Kisah Kaki Tersayat Di Muka Ka'bah

oke sahabat pengetahuan21..
nii sangat bermanfaat :)


Tanah suci sebagai tempat mulia dan arena pembersihan jiwa bagi siapa saja yang menunaikan ibadah memang sudah masyhur adanya. Banyak kisah para jamaah haji yang mendapati pengalaman spiritual yang begitu membekas di hati mereka. Pengalaman itu jugalah yang menimpa seorang anggota polisi aktif. Sebut saja ia Heru, yang mendapat kesempatan menunaikan ibadah haji sekitar 12 tahun lalu.

Heru adalah polisi yang rutin berpatroli di jalan raya ibukota. Sebagai petugas Polantas [polisi lalu lintas], ia kerap menilang dan menertibkan pengendara kendaraan bermotor yang melanggar peraturan. Rutinitas itu ia jalani setiap harinya dengan semangat. Yang unik dari Heru adalah ia ternyata memiliki cita-cita naik haji. Dan hal ini tak hanya niat belaka, tapi sekuat tenaga berusaha diwujudkannya. Sekalipun bergaji standar PNS, ia selalu mewajibkan dirinya untuk menabung setiap bulannya. Tabungan itulah yang ia harapkan kelak akan dapat menyukupi biaya naik hajinya.
“ Saat kakinya tersayat tanpa tahu apa penyebabnya, laki-laki itu terduduk pasrah. Matanya menerawang, merenungi perbuatan-perbuatannya terdahulu.

Seperti falsafah yang berbunyi “dikit-dikit nanti jadi bukit”, uang Heru akhirnya menyukupi untuk biaya naik haji. Uang yang memang ia simpan dalam bentuk tabungan haji itu membuatnya terdaftar sebagai salah satu jamaah haji Indonesia yang akan terbang ke Arab Saudi bersama ratusan ribu jamaah haji lainnya.

Saat kepastian berangkat diterima Heru, terlihat sekali ia sangat gembira. Walau uang tabungannya hanya cukup buat membiayai dirinya seorang ke tanah suci, tanpa istrinya. Tapi Heru terlihat cukup bersyukur, apalagi saat itu banya temannya sesama polisi yang masih jarang menunaikan ibadah haji. Karena itulah kesempatan emas itu membuatnya sangat gembira.

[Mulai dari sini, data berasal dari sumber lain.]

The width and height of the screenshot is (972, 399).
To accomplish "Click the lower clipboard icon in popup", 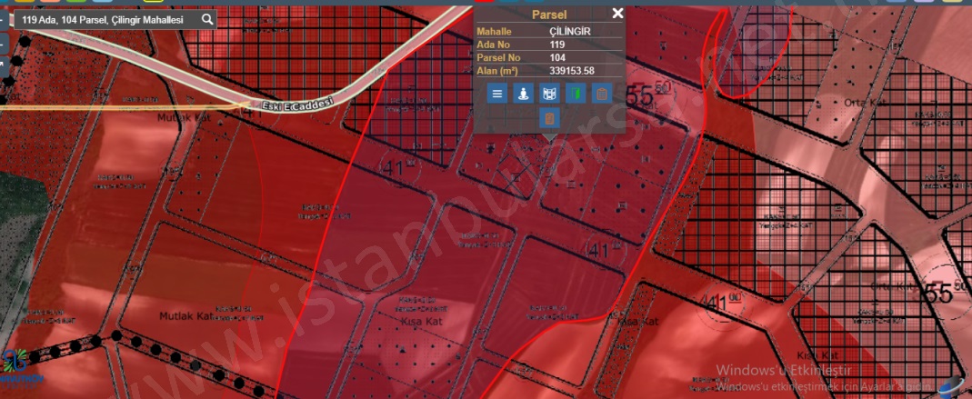I will 548,118.
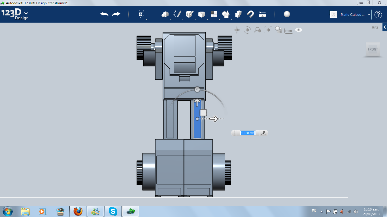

Maka sebagaimana biasa, Heru menggelar walimatussafar di rumahnya dengan mengundang ustadz dan para tetangga. Para tetangga tampak senang karena ada salah seorang warga di lingkungan mereka yang naik haji. Terlebih ia adalah Heru yang cukup dikenal oleh mereka.

Demikianlah. Heru berangkat dengan keyakinan penuh. Semua kelengkapan haji dan manasik sebagian besar sudah ia kuasai. Warga pun melepasnya dengan doa. Saat di tanah suci itulah Heru mengalami pengalaman spiritual yang membekas di dalam di hatinya. Kisah itu, ia ceritakan kepada seorang ustadz muda di lingkungannya. Ustadz muda itulah yang kemudian mengisahkan kembali kisahnya kepada Hidayah agar diambil pelajaran. Berikut penuturannya.


Selalu Kehilangan Sandal

Kejadian unik pertama yang merepotkan Heru adalah saat ia kehilangan sandal, baik saat di Mekkah maupun Madinah. Ada-ada saja tempat ia kehilangan sandal. Dari penginapan, masjid, WC umum dan banyak lagi yang lainnya.

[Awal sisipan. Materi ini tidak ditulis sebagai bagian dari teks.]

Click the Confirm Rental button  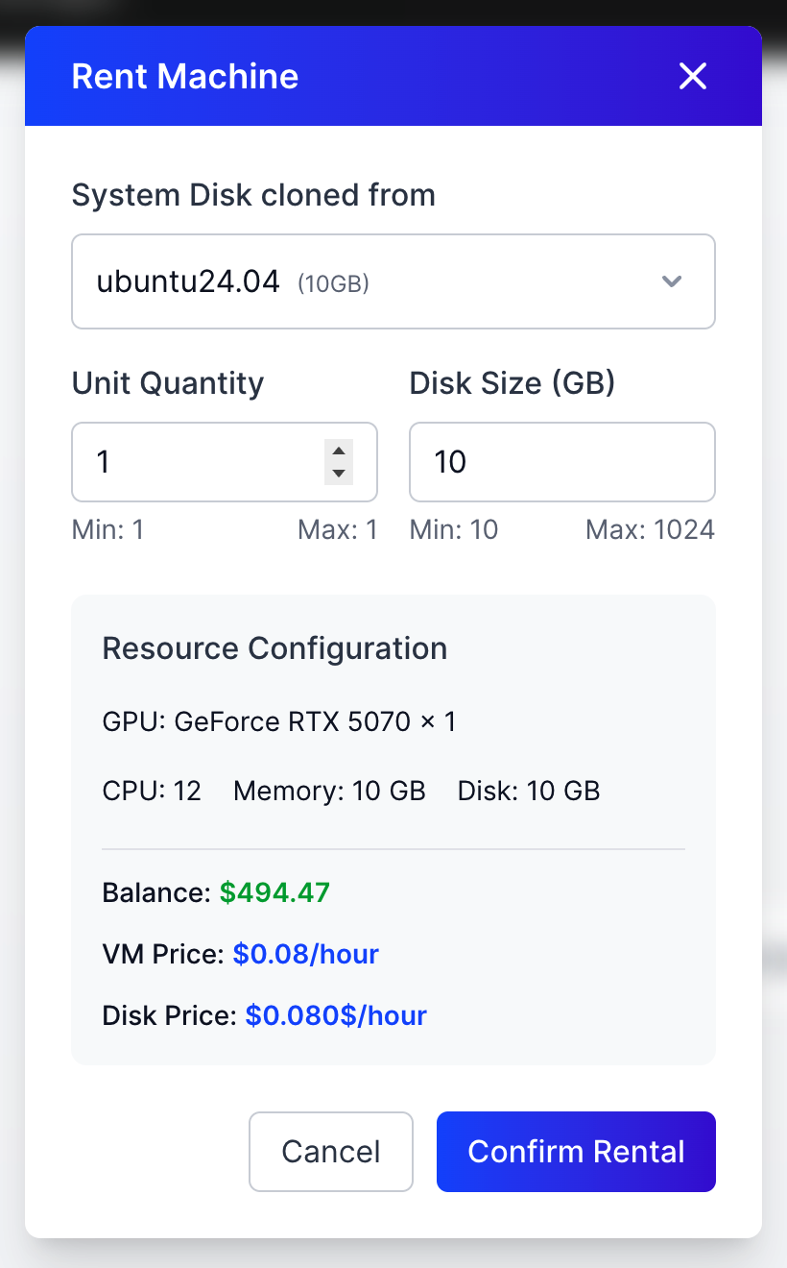point(575,1151)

“Menurut pengakuan Heru kepada saya, ia kehilangan sandal lebih kurang 30 kali selama menunaikan ibadah haji. Karena itu pula ia sampai bolak-balik ke toko sandal untuk mengganti sandalnya yang hilang itu,” ujar Ustadz Rusli, narasumber Hidayah.

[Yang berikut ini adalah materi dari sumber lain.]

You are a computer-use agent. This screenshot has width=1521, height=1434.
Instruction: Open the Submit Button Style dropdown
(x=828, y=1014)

Kejadian sandal hilang berulang-ulang ini sebenarnya membuat Heru menjadi waspada dan lebih berhati-hati. Tak seperti perkiraannya, sekalipun di tanah suci, masih saja ada orang yang iseng mencuri sandal. Sekali dua kehilangan ia menjadi hati-hati dengan selalu meletakkan sandalnya di tempat yang menurutnya aman. Tapi ternyata tetap saja hilang.

Heru tentu saja tak habis pikir dibuatnya. Padahal, ia lihat teman-temannya yang lain tak mengalami peristiwa sepertinya. Kalau satu-dua kali kehilangan sandal barangkali itu wajar saja, karena dalam jamaah yang begitu banyak sangatlah terbuka kemungkinan sandal saling tertukar dan sebagainya. Tapi kalau sampai 30 kali, tentulah ada yang tak beres.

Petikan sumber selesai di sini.